The ministry’s release advises farmers to diversify into other crops and livestock. That sentence is the most revealing in the document — a government conceding it cannot make cane farming economically viable. It abolished the Sugar Board. It captured the SCGC. It engineered the rail closure. It froze the guaranteed price at 2018 levels. It cut the lorry allowance. It ignored the NFU’s $102 demand and now faces an NFU boycott threat and eleven resolutions demanding $110. The $85 announcement is not merely a policy failure.

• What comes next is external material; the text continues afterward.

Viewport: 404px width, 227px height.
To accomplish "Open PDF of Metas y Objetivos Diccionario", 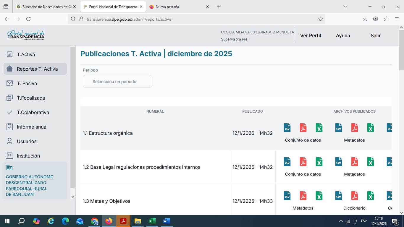I will [x=354, y=196].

It is the latest instalment in a century of extraction that began on the indentured ships and has never fully ended — the Girmitiya farmer always last in line, picking crumbs after FSC executives collect their million-dollar salary packages. A family farming ten acres in Ba, Nadi, or Drasa, where four generations have grown cane since the girmit era — contributing ten to fifteen thousand dollars in unpaid household labour annually, waiting eighteen months for four broken payments that do not cover input costs, is not reading a government assurance this Saturday morning. It is reading eight years of institutional failure dressed in ministry letterhead. The price in 2026 is $115 per tonne. The announced price is $85. The difference is not a policy gap. It is a broken promise compounded annually for eight years — and the farmer, as always, is the one paying the interest.